Atlantics (2019) film still courtesy of Netflix.

It’s not long after the boys disappear—on a boat to Spain, to seek work, like so many before them—that the haunting begins. Ada’s friends, both the “good” devout girls and the secular ones they scorn, the ones who smoke cigarettes and frequent the beach nightclub, start to feel faint as the night approaches. By nightfall, they’re traveling in a horde, seemingly possessed, to a mansion. The girls (the boys?) drape themselves over the opulent living room, the wide staircase; they are unafraid. They have come to the boss’s house to demand their wages.  


“By flipping the conventions of the genre on its head, by aligning us with the zombies themselves, Diop forces us to consider whose voices have been erased from the record, whose humanity has been made one-dimensional.”

Diop, who grew up in Paris to a French mother and Senegalese father, has said she was “seduced” by the djinn, Islamic spirits, and specifically, the faru rab, lover spirits of Senegalese folklore that take possession of women’s bodies at night. But her take on the spirits here is less straightforward. Yes, it’s rude, a violation—like what’s a girl gotta do to get a good night’s sleep around here? But this possession is also a dance, a negotiation: an honoring of the female form and the fear it can strike, while also a suggestion of two lovers conspiring, losing track of where one ends and the other begins.

In Atlantics, it’s not a mysterious virus that transforms the girls into zombies. Instead, they’re infected by collective trauma—the nagging sense that home can never be enough, not under this system. They understand why the boys are drawn to Spain. They know what it is to be compelled by duty, to be possessed even. And they know they might have to lose their brothers, their lovers, in the process. It’s a reality they brace for, one they’re almost resigned to.
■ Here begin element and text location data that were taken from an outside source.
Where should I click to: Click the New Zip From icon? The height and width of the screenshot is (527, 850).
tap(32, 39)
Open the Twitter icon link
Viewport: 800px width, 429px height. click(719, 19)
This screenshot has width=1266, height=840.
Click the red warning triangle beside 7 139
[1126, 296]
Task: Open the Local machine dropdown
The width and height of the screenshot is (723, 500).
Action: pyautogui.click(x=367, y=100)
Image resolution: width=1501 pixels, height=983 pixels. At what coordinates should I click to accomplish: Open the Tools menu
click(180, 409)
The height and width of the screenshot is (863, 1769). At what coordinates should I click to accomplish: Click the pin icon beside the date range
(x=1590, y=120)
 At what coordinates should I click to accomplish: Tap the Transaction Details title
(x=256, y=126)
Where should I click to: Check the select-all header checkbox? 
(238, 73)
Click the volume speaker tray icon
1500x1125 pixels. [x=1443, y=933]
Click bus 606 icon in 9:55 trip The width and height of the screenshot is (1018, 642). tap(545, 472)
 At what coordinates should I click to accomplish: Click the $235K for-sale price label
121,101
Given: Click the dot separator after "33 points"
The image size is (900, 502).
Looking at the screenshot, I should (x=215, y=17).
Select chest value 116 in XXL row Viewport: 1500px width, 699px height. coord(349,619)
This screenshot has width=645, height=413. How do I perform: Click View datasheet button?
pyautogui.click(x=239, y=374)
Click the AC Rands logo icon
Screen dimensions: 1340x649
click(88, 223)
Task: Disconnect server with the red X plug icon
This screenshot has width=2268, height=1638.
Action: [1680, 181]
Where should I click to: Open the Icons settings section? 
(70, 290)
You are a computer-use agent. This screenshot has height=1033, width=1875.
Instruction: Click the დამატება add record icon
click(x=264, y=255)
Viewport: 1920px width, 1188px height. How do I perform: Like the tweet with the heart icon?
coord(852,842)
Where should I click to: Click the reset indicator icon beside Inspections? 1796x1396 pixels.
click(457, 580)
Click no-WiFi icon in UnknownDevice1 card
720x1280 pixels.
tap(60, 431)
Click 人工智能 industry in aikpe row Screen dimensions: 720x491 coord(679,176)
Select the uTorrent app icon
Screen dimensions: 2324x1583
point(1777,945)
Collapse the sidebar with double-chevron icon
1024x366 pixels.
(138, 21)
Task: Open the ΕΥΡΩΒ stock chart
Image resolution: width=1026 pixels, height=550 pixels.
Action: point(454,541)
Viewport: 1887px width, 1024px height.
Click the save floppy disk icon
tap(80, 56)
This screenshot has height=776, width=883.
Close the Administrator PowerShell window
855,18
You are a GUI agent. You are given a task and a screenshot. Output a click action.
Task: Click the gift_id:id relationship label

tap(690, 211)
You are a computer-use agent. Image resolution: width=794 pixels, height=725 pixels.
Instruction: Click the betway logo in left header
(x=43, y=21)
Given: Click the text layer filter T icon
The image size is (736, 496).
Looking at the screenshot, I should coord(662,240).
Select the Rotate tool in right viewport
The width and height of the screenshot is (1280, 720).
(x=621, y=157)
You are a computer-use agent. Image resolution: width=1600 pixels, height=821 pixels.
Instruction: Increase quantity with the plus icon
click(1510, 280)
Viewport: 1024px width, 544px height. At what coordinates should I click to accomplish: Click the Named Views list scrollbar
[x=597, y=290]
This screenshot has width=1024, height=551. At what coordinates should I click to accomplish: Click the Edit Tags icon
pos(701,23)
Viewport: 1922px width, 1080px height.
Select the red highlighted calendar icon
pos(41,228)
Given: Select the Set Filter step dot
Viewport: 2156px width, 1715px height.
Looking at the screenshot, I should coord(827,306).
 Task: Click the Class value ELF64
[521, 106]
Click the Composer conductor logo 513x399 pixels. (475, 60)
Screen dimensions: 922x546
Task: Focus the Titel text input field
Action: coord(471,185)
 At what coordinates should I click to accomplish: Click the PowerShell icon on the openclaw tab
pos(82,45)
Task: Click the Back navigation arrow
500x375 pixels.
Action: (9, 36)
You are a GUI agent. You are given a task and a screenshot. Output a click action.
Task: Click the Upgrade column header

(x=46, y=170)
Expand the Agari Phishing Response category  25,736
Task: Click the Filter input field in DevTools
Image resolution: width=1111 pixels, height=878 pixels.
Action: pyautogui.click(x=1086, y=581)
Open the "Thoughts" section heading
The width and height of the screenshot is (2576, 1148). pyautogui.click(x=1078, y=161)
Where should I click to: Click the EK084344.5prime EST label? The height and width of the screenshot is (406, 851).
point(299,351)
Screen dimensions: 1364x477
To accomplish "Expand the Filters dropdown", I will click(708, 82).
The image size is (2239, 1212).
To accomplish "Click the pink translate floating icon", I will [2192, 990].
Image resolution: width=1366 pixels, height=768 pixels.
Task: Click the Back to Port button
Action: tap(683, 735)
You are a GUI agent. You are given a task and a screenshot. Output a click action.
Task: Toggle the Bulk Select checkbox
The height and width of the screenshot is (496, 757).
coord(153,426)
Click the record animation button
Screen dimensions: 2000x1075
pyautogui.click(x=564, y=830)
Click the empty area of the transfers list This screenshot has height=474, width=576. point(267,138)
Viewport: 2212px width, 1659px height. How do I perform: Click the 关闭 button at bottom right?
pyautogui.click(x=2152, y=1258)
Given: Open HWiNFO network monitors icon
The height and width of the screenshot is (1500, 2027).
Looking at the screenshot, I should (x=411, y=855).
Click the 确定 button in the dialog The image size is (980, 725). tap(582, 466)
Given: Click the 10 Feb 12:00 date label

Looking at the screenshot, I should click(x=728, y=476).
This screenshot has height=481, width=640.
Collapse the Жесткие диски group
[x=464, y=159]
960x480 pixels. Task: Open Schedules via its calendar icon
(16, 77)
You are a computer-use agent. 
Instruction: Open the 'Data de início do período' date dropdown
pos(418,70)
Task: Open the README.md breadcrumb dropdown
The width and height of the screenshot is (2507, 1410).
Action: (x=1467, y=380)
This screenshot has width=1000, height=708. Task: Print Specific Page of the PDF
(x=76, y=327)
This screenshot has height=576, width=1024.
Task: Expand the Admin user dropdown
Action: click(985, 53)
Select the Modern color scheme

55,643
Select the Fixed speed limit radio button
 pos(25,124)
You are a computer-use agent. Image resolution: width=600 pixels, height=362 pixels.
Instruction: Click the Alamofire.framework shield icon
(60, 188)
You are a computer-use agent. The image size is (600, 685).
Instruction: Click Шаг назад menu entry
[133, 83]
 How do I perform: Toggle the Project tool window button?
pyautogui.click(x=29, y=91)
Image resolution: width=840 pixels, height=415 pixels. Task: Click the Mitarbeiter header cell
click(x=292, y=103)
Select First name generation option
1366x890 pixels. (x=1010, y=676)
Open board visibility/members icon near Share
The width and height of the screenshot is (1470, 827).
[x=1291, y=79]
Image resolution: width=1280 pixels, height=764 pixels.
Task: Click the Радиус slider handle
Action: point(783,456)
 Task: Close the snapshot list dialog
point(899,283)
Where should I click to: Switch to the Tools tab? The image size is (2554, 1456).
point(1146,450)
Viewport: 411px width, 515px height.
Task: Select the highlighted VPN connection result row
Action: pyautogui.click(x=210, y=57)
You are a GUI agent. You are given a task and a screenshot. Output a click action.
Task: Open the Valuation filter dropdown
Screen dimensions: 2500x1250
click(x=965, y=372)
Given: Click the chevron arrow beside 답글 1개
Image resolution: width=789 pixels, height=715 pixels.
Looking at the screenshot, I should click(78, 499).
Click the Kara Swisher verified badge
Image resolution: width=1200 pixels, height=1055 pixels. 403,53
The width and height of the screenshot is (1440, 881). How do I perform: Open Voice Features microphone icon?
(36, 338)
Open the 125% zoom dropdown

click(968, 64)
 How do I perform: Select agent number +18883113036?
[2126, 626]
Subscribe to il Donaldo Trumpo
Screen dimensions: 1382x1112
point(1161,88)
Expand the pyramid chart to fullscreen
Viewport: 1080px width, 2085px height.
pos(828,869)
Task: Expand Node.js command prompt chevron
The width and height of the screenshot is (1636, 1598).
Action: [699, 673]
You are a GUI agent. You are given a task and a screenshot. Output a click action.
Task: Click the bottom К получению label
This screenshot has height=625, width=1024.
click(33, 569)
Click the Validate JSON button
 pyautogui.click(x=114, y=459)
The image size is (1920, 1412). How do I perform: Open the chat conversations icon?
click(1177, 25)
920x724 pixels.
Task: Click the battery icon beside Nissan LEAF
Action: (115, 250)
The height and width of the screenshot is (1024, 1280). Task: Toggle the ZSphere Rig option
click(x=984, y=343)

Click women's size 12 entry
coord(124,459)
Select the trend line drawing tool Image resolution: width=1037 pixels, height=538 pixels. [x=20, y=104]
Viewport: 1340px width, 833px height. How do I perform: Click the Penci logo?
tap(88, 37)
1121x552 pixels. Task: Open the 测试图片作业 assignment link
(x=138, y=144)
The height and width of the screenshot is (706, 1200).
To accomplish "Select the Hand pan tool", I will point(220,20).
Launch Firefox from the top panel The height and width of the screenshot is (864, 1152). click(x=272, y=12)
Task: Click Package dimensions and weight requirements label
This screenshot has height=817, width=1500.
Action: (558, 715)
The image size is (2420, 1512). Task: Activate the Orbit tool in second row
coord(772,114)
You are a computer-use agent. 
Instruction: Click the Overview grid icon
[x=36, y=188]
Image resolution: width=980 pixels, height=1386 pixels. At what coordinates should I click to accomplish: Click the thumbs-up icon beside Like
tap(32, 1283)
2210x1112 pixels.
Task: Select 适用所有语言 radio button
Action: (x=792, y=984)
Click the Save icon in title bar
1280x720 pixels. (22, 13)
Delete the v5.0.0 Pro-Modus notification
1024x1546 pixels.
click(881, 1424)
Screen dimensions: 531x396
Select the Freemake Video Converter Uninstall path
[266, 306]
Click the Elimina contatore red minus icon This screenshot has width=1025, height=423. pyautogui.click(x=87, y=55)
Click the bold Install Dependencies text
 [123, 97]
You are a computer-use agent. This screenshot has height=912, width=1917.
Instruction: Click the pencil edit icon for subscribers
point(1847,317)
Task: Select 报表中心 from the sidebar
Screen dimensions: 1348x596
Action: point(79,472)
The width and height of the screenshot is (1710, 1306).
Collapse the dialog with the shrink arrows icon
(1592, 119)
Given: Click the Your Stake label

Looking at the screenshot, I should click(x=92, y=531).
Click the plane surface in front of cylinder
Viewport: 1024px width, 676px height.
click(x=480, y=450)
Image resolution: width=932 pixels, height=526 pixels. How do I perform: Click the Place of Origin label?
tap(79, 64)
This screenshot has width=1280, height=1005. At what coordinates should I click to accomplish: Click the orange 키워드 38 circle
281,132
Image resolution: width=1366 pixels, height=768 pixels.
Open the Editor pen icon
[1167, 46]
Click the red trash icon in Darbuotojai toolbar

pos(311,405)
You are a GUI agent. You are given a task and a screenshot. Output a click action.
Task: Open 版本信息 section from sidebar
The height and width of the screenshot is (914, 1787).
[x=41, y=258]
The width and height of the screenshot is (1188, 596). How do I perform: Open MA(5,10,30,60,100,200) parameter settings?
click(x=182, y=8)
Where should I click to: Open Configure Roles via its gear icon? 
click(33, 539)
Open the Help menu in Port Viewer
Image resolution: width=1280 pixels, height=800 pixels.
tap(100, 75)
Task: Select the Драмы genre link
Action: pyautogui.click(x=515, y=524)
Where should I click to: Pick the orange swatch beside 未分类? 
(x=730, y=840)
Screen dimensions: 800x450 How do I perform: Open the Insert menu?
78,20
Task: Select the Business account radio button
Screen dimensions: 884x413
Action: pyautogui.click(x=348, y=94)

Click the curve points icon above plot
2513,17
This is the kind of trauma these girls can’t escape, Diop seems to say, even if they didn’t know these specific boys or what it was like to love them. They are wise; they know this story. And so, the girls rise at night to avenge the boys—its own form of labor, one for which they can never truly be paid—to set their souls at ease.


Still from the film Atlantics shows a young woman with long braids. She looks off screen as the light from a set of windows behind her illuminate her face.
Atlantics (2019) film still courtesy of Netflix.